Segment Start: Provided information

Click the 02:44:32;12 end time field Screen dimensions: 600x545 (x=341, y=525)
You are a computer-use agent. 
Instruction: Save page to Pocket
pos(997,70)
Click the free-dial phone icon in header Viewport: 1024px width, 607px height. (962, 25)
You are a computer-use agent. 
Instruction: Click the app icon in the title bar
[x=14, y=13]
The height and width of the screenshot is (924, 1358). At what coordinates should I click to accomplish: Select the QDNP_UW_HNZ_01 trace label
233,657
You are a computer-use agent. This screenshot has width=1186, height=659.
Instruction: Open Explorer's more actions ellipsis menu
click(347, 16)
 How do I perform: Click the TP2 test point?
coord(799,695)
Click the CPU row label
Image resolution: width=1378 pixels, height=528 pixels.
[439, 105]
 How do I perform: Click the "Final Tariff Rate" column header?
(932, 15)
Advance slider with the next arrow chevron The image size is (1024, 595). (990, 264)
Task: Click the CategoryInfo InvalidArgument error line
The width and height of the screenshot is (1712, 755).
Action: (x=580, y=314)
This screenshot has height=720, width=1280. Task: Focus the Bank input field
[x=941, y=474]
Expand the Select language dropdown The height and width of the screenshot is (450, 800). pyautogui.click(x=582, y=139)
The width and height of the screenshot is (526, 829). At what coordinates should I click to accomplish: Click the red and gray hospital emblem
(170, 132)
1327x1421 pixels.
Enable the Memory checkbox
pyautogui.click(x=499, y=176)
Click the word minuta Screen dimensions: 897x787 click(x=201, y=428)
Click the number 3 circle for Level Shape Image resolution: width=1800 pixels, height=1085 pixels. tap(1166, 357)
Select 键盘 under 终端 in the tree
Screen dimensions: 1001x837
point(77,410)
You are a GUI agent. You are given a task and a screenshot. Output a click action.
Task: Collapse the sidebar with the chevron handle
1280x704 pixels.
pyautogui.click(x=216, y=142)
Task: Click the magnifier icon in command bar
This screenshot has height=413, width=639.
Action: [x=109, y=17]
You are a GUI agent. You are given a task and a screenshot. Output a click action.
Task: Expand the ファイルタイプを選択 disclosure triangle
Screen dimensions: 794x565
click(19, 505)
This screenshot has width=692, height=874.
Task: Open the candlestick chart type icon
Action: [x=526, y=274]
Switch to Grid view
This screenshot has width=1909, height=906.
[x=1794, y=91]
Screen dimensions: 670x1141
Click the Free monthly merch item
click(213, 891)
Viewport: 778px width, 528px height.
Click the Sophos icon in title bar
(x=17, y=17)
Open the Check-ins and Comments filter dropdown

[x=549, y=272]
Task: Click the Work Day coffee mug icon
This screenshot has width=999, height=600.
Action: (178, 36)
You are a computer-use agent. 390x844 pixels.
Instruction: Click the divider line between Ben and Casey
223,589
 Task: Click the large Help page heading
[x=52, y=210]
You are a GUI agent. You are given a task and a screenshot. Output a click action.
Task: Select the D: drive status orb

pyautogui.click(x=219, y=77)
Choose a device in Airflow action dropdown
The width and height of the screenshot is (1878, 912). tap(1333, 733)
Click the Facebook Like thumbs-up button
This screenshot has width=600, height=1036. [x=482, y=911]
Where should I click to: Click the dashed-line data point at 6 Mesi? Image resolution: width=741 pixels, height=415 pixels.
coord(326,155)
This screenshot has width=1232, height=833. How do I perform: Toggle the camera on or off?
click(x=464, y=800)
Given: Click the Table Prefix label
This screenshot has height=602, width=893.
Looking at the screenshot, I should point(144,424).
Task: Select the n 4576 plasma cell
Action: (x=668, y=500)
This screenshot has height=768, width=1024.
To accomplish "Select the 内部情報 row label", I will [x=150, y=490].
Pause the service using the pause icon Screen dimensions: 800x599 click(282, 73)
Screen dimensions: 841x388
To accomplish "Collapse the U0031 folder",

Segment End: Provided information

(Work order)
Every line of the listing should be repeated exactly.

(Result of the exercise)
Click the 02:44:32;12 end time field Screen dimensions: 600x545 (x=341, y=525)
You are a computer-use agent. 
Instruction: Save page to Pocket
pos(997,70)
Click the free-dial phone icon in header Viewport: 1024px width, 607px height. (962, 25)
You are a computer-use agent. 
Instruction: Click the app icon in the title bar
[x=14, y=13]
The height and width of the screenshot is (924, 1358). At what coordinates should I click to accomplish: Select the QDNP_UW_HNZ_01 trace label
233,657
You are a computer-use agent. This screenshot has width=1186, height=659.
Instruction: Open Explorer's more actions ellipsis menu
click(347, 16)
 How do I perform: Click the TP2 test point?
coord(799,695)
Click the CPU row label
Image resolution: width=1378 pixels, height=528 pixels.
[439, 105]
 How do I perform: Click the "Final Tariff Rate" column header?
(932, 15)
Advance slider with the next arrow chevron The image size is (1024, 595). (990, 264)
Task: Click the CategoryInfo InvalidArgument error line
The width and height of the screenshot is (1712, 755).
Action: (x=580, y=314)
This screenshot has height=720, width=1280. Task: Focus the Bank input field
[x=941, y=474]
Expand the Select language dropdown The height and width of the screenshot is (450, 800). pyautogui.click(x=582, y=139)
The width and height of the screenshot is (526, 829). At what coordinates should I click to accomplish: Click the red and gray hospital emblem
(170, 132)
1327x1421 pixels.
Enable the Memory checkbox
pyautogui.click(x=499, y=176)
Click the word minuta Screen dimensions: 897x787 click(x=201, y=428)
Click the number 3 circle for Level Shape Image resolution: width=1800 pixels, height=1085 pixels. tap(1166, 357)
Select 键盘 under 终端 in the tree
Screen dimensions: 1001x837
point(77,410)
You are a GUI agent. You are given a task and a screenshot. Output a click action.
Task: Collapse the sidebar with the chevron handle
1280x704 pixels.
pyautogui.click(x=216, y=142)
Task: Click the magnifier icon in command bar
This screenshot has height=413, width=639.
Action: [x=109, y=17]
You are a GUI agent. You are given a task and a screenshot. Output a click action.
Task: Expand the ファイルタイプを選択 disclosure triangle
Screen dimensions: 794x565
click(19, 505)
This screenshot has width=692, height=874.
Task: Open the candlestick chart type icon
Action: [x=526, y=274]
Switch to Grid view
This screenshot has width=1909, height=906.
[x=1794, y=91]
Screen dimensions: 670x1141
Click the Free monthly merch item
click(213, 891)
Viewport: 778px width, 528px height.
Click the Sophos icon in title bar
(x=17, y=17)
Open the Check-ins and Comments filter dropdown

[x=549, y=272]
Task: Click the Work Day coffee mug icon
This screenshot has width=999, height=600.
Action: (178, 36)
You are a computer-use agent. 390x844 pixels.
Instruction: Click the divider line between Ben and Casey
223,589
 Task: Click the large Help page heading
[x=52, y=210]
You are a GUI agent. You are given a task and a screenshot. Output a click action.
Task: Select the D: drive status orb

pyautogui.click(x=219, y=77)
Choose a device in Airflow action dropdown
The width and height of the screenshot is (1878, 912). tap(1333, 733)
Click the Facebook Like thumbs-up button
This screenshot has width=600, height=1036. [x=482, y=911]
Where should I click to: Click the dashed-line data point at 6 Mesi? Image resolution: width=741 pixels, height=415 pixels.
coord(326,155)
This screenshot has width=1232, height=833. How do I perform: Toggle the camera on or off?
click(x=464, y=800)
Given: Click the Table Prefix label
This screenshot has height=602, width=893.
Looking at the screenshot, I should point(144,424).
Task: Select the n 4576 plasma cell
Action: (x=668, y=500)
This screenshot has height=768, width=1024.
To accomplish "Select the 内部情報 row label", I will [x=150, y=490].
Pause the service using the pause icon Screen dimensions: 800x599 click(282, 73)
Screen dimensions: 841x388
To accomplish "Collapse the U0031 folder",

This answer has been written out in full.